The learned object is

$$
s_\theta(x,t) \approx \nabla_x \log p_t(x)
$$

This is a **vector-valued function**:

- **Input:** a point $$x \in \mathbb{R}^d$$ (and optionally time or noise level $t$ )

- **Output:** a vector in $$\mathbb{R}^d$$

So at every point in space (and time), the model outputs:

a direction and a magnitude telling you where probability mass increases fastest.

That is the definition of a **vector field**.

---

## 2. Why the Model Must Be a Vector Field (Not a Scalar)

### Classical density models

Try to learn a scalar function

$$
p(x)
$$

Must integrate to 1, which leads to a normalization nightmare.

### Score-based models

Learn **directional information only**.

No normalization is required.

The only requirement is:

input dimension = output dimension.

This is why Yang Song explicitly states:

“The only requirement on the score-based model is that it should be a vector-valued function with the same input and output dimensionality.”

Without the vector field:

- No gradients  
- No sampling  
- No reverse diffusion  
- No generative process at all  

---

## 3. The Vector Field Defines Probability Geometry

Think geometrically.

- High-density regions are basins  
- Low-density regions are hills  

The score vector at \( x \):

- points uphill in log-probability  
- is always orthogonal to level sets of \( p(x) \)

So the vector field:

- encodes how probability mass flows  
- defines the shape of the distribution without ever writing it down  

You never see the density.  
You only feel its force field.

---

## 4. Sampling Equals Following the Vector Field

### Langevin dynamics

$$
x_{k+1} = x_k + \epsilon \, s_\theta(x_k) + \sqrt{2\epsilon} \, \xi_k
$$

Interpretation:

- Deterministic part follows the vector field  
- Noise enables exploration  

Without the vector field:

- Noise drifts randomly  
- There is no attraction to the data manifold  

The vector field is what pulls samples from noise into structure.

---

## 5. Why Low-Density Regions Were Fatal (And Why Vector Fields Fix This)
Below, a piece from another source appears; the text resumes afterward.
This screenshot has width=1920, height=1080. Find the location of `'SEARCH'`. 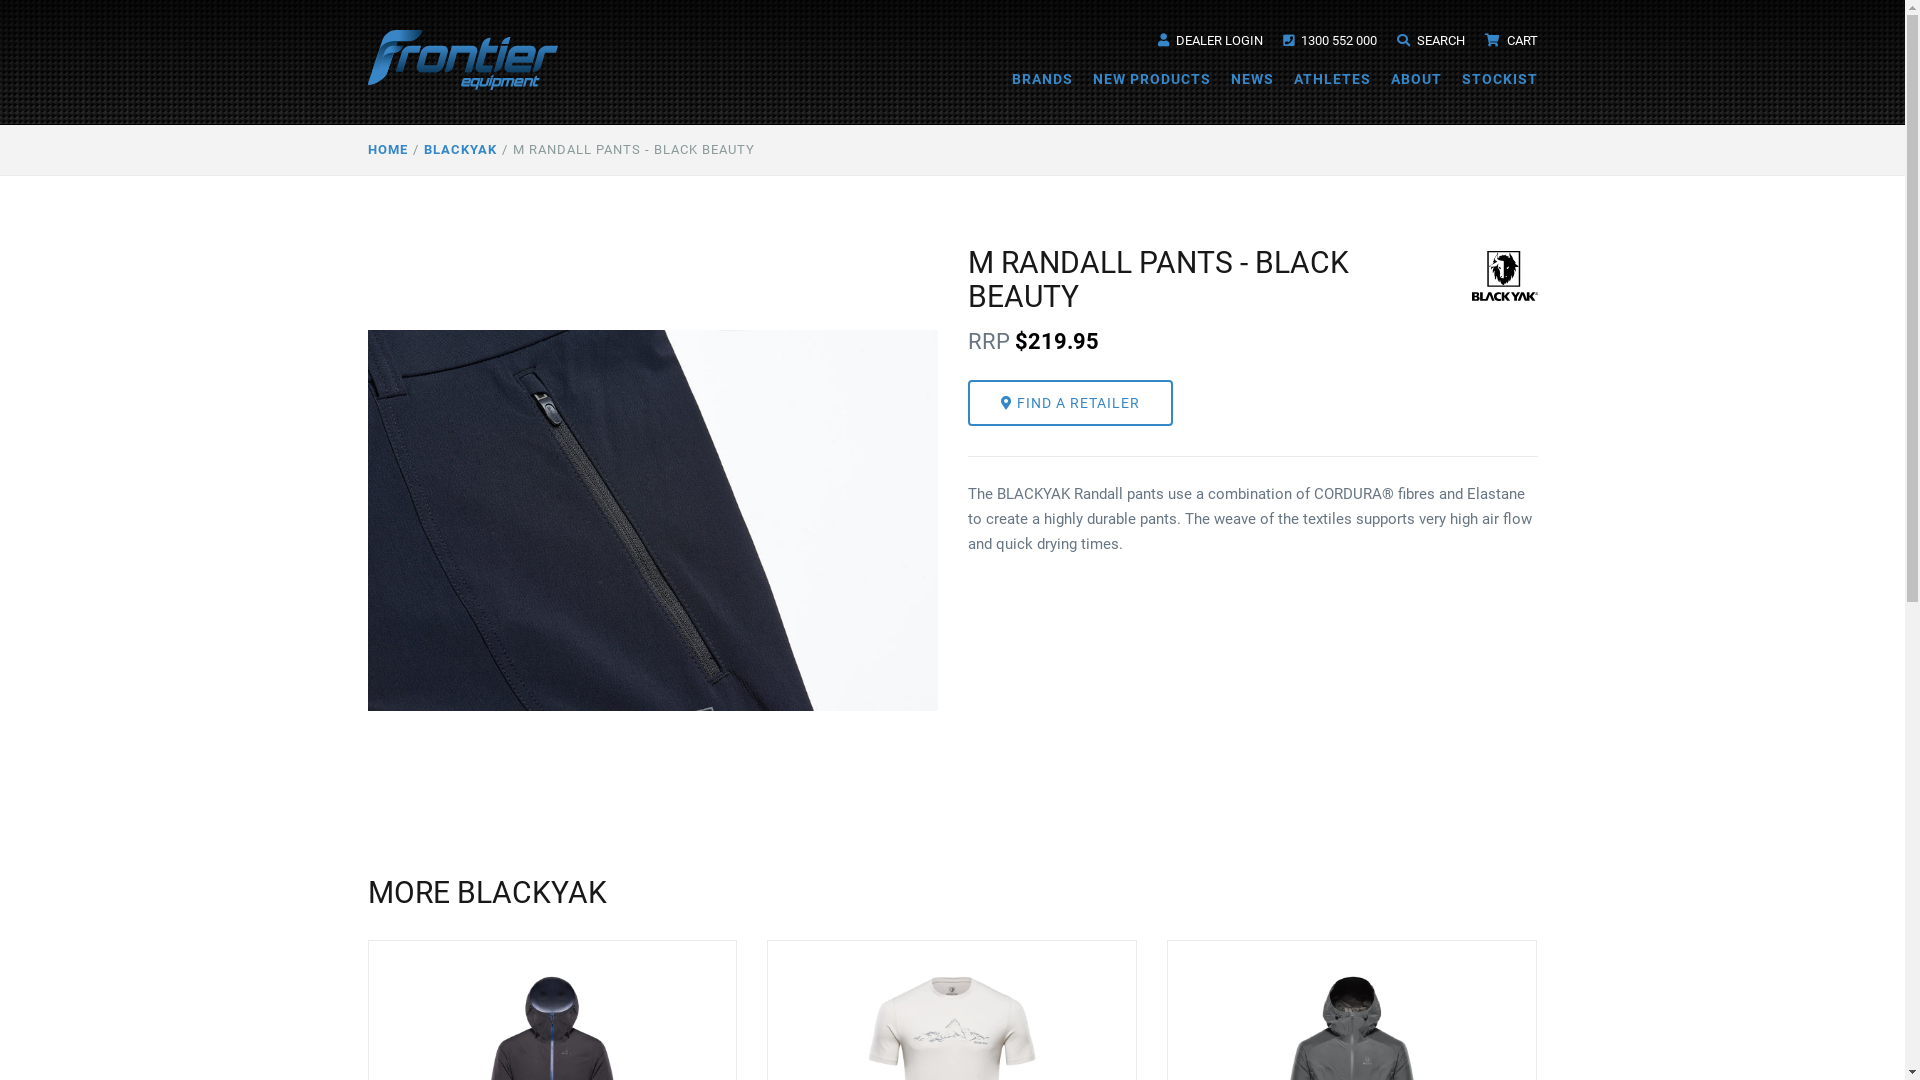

Key failure discovered by the author:

Score matching is weighted by

$$
p(x)
$$

The vector field is poorly learned where \( p(x) \) is small.

But sampling **starts** in low-density regions.
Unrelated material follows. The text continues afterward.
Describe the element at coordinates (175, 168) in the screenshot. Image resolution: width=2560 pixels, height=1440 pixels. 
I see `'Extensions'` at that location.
This is why naive score fields fail.

Noise perturbations combined with time-dependent vector fields ensure:

- The vector field is well-defined everywhere  
- Sampling trajectories do not collapse  

---

## 6. Vector Field as the Drift of the Reverse-Time SDE

In the SDE framework:

### Forward process (destruction)

$$
dx = f(x,t)\,dt + g(t)\,dW_t
$$

### Reverse process (generation)

$$
dx =
\left[
f(x,t) - g(t)^2 \nabla_x \log p_t(x)
\right] dt
+ g(t)\, d\bar{W}_t
$$

The score vector field is **literally the drift correction term**.

Meaning:

- The vector field defines the generative dynamics  
- Learning the vector field is equivalent to learning how to reverse entropy  

---

## 7. Probability Flow ODE: Vector Field Without Randomness

The deterministic ODE formulation is

$$
dx =
\left[
f(x,t) - \frac{1}{2} g(t)^2 s_\theta(x,t)
\right] dt
$$

Here:

- The vector field becomes a deterministic velocity field  
- The entire generative model is a continuous flow  

This is why:

- Exact likelihoods become possible  
- The model becomes a continuous normalizing flow  

---

## 8. Inverse Problems: Vector Field as a Bayesian Update Engine

Bayes’ rule written in score form:

$$
\nabla_x \log p(x \mid y)
=
\nabla_x \log p(x)
+
\nabla_x \log p(y \mid x)
$$

So:

- Prior vector field plus measurement vector field  
- Add them to obtain the posterior vector field  
- Sample using the same machinery  

This is impossible with scalar density models without retraining.

---

## 9. The Deepest Insight (Why This Works at All)

A vector field:

- Does not need to be integrable  
- Does not need a closed-form density  
- Only needs to be locally correct  

Score matching exploits this fact.

You never reconstruct

$$
p(x)
$$

You only learn how probability wants to move.

This is why diffusion models scale to:

- \(1024 \times 1024\) images  
- Audio waveforms  
- Medical reconstruction  
- Physics-inspired generation  

---

## Final One-Sentence Truth

In score-based diffusion models, the vector field **is** the probability distribution, expressed not as “what is likely,” but as “where to move.”